§ Raw data
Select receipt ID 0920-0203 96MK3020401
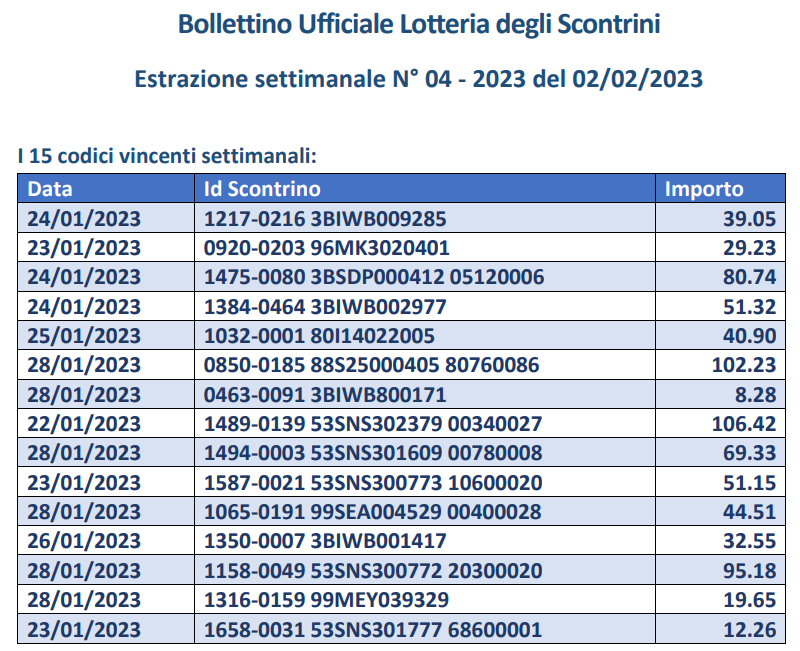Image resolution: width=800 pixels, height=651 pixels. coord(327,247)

--

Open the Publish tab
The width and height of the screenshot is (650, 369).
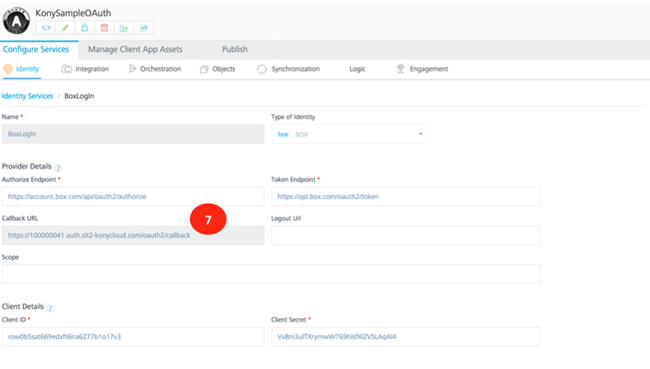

--

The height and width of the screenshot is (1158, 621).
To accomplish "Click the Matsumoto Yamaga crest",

§ What is expected
Taking the records as a whole, report how many of their lines include the word "screenshot". Nothing but the number is wanted.

§ Task answer
2